AIM OF THE EXERCISE:
Copy out the records verbatim, starting at the line containing "512x515 pixels. At" and continuing through the end of the records, with both ends included.

GIVEN DATA:
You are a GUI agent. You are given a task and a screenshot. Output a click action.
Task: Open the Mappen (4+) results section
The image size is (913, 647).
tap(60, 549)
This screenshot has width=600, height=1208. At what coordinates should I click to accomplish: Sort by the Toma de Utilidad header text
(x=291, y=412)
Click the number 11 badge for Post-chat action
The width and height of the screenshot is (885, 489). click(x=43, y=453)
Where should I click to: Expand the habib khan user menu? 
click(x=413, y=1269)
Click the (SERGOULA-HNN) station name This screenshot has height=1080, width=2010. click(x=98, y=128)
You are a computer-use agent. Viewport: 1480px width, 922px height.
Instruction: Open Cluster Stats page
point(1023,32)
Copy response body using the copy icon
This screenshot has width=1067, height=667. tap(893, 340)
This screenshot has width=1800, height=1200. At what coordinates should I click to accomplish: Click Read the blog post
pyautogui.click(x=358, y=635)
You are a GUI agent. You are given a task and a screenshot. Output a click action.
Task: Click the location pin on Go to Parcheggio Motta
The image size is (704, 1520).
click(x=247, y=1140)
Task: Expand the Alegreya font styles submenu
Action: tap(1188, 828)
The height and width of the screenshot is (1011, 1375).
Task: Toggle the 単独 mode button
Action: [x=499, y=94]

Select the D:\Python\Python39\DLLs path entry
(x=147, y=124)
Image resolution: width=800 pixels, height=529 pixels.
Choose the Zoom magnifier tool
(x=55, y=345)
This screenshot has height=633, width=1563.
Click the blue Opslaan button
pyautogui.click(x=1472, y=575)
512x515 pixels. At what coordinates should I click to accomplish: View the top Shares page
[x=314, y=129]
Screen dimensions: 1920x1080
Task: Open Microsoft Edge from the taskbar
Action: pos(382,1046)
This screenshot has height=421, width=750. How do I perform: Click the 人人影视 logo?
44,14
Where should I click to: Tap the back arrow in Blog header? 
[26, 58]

COMPLETE ANSWER:
512x515 pixels. At what coordinates should I click to accomplish: View the top Shares page
[x=314, y=129]
Screen dimensions: 1920x1080
Task: Open Microsoft Edge from the taskbar
Action: pos(382,1046)
This screenshot has height=421, width=750. How do I perform: Click the 人人影视 logo?
44,14
Where should I click to: Tap the back arrow in Blog header? 
[26, 58]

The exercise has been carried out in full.